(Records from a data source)
═══
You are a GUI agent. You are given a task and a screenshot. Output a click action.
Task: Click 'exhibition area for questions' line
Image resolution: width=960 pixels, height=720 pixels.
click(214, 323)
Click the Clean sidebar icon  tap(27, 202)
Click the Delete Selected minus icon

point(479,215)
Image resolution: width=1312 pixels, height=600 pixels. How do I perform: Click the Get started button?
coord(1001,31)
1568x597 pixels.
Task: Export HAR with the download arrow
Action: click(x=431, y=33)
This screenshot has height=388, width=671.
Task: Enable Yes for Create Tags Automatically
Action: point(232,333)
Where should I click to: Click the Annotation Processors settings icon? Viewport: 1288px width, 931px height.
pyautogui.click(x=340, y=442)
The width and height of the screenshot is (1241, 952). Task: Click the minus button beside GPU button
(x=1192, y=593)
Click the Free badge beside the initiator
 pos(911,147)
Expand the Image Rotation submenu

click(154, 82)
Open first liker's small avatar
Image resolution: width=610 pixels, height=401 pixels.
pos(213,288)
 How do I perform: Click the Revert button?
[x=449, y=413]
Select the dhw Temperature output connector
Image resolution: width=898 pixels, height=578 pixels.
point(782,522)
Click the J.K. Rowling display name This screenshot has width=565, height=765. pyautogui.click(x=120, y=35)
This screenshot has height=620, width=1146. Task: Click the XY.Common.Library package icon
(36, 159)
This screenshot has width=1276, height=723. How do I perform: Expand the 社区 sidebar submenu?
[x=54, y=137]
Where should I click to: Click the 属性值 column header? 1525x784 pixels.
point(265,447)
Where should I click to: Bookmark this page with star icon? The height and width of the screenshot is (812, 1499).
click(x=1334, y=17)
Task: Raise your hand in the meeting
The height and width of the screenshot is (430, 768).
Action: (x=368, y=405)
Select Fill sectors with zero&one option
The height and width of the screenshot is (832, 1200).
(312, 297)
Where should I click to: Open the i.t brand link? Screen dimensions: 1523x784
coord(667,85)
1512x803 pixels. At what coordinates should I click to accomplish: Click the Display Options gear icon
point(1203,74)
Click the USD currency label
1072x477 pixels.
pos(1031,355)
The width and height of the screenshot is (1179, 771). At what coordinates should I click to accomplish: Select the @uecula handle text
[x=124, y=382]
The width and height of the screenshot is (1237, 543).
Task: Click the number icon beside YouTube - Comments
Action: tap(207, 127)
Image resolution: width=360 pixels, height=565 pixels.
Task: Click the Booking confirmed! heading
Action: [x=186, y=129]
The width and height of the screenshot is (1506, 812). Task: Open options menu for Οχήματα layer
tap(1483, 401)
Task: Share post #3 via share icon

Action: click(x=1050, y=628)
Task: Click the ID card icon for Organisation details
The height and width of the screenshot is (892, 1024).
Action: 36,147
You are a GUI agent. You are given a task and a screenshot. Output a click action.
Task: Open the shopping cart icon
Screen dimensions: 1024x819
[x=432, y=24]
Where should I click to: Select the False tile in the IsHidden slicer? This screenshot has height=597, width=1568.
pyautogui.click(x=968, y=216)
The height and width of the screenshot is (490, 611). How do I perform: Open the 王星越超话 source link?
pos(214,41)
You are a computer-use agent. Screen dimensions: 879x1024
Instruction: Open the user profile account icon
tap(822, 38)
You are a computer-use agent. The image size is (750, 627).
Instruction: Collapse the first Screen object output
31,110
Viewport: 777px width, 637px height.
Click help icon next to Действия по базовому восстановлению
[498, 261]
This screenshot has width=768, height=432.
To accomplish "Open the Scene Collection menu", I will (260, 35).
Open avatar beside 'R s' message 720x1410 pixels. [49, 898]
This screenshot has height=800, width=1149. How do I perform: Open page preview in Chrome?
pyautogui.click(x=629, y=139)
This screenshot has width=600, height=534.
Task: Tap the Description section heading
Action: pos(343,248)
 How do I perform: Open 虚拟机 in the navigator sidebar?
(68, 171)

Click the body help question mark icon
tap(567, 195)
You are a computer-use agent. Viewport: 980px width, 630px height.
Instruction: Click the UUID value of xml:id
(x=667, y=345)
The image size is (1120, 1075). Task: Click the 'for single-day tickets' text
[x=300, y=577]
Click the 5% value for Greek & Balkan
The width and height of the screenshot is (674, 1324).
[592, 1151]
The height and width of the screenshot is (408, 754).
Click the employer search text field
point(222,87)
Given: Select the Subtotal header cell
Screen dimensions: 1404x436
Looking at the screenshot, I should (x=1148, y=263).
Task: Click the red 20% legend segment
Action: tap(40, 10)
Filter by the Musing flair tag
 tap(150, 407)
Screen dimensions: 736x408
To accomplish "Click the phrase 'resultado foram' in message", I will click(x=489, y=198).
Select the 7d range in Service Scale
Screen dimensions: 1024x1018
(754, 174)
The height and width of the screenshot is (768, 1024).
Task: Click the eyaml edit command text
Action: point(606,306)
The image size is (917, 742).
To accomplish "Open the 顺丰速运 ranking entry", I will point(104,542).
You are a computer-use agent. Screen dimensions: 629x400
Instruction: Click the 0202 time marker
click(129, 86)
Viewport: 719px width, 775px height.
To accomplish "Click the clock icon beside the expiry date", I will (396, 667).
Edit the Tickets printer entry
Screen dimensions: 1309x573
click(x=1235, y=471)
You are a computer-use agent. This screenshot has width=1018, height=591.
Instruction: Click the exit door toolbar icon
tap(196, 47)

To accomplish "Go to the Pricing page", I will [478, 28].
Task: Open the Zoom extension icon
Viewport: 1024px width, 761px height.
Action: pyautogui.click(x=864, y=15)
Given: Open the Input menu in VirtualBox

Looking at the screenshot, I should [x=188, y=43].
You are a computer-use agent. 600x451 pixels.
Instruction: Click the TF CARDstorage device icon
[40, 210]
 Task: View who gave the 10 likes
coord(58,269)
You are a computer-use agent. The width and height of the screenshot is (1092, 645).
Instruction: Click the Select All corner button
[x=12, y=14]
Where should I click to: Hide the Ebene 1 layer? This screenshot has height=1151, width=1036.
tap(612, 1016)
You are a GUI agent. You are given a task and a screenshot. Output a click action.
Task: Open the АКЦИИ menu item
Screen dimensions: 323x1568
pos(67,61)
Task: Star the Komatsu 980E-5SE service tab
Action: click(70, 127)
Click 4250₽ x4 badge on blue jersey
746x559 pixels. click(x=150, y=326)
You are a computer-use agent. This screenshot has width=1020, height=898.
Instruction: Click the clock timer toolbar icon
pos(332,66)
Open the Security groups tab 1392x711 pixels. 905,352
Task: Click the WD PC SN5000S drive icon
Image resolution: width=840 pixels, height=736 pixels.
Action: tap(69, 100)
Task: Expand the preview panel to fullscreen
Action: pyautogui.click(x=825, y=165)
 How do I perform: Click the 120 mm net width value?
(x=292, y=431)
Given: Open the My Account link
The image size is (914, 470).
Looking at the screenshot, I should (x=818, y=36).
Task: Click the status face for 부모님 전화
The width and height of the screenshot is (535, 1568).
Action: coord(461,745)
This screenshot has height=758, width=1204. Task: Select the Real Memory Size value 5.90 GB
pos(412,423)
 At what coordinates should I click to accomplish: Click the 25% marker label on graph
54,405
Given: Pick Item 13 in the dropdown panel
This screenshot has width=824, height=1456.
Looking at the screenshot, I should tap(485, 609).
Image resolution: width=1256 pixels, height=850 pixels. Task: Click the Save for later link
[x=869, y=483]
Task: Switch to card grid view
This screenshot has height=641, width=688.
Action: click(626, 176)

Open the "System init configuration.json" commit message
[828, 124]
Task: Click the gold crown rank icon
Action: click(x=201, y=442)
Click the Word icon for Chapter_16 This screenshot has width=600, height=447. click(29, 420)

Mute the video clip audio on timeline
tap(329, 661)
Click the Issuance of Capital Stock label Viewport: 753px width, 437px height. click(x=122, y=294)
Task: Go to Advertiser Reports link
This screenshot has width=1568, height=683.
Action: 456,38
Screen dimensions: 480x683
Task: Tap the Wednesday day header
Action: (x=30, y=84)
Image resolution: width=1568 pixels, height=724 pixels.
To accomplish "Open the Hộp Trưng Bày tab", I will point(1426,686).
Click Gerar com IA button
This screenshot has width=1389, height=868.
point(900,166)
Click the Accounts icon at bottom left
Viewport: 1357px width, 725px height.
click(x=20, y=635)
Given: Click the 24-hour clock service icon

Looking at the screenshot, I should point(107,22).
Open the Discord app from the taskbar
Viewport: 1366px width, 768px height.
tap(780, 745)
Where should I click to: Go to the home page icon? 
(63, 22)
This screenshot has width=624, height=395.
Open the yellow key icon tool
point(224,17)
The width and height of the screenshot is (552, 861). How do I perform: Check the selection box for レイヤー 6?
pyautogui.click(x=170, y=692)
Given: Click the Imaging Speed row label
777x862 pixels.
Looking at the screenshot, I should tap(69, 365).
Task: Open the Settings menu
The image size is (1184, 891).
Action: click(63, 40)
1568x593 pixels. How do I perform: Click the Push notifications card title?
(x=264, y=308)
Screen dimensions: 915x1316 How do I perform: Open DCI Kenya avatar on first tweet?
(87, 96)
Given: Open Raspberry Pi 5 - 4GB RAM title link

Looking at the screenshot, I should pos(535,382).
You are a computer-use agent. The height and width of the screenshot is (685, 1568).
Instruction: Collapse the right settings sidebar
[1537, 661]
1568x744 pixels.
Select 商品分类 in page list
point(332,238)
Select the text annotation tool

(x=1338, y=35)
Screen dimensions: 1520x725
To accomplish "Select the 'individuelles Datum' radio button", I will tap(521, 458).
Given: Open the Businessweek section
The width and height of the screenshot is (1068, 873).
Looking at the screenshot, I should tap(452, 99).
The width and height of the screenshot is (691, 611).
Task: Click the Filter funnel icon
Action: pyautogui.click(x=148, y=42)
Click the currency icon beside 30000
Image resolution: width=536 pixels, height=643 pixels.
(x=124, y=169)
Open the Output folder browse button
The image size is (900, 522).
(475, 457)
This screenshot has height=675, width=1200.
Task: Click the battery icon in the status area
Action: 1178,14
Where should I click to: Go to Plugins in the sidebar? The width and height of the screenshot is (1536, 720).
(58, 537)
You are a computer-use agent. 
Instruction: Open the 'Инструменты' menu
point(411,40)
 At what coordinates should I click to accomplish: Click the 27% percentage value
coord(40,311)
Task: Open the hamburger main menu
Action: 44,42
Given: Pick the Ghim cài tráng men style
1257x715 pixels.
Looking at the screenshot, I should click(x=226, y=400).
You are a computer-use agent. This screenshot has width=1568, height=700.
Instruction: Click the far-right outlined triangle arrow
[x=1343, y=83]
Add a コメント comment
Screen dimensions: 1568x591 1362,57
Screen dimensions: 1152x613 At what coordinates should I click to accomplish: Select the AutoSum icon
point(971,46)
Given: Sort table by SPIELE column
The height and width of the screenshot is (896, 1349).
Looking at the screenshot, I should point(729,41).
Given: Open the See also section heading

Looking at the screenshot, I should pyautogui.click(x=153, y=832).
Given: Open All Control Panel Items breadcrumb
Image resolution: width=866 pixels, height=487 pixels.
═══
**Work instruction**
Take from the entries every line that has the string "entry".

**Written response**
To accomplish "Open the 顺丰速运 ranking entry", I will point(104,542).
Edit the Tickets printer entry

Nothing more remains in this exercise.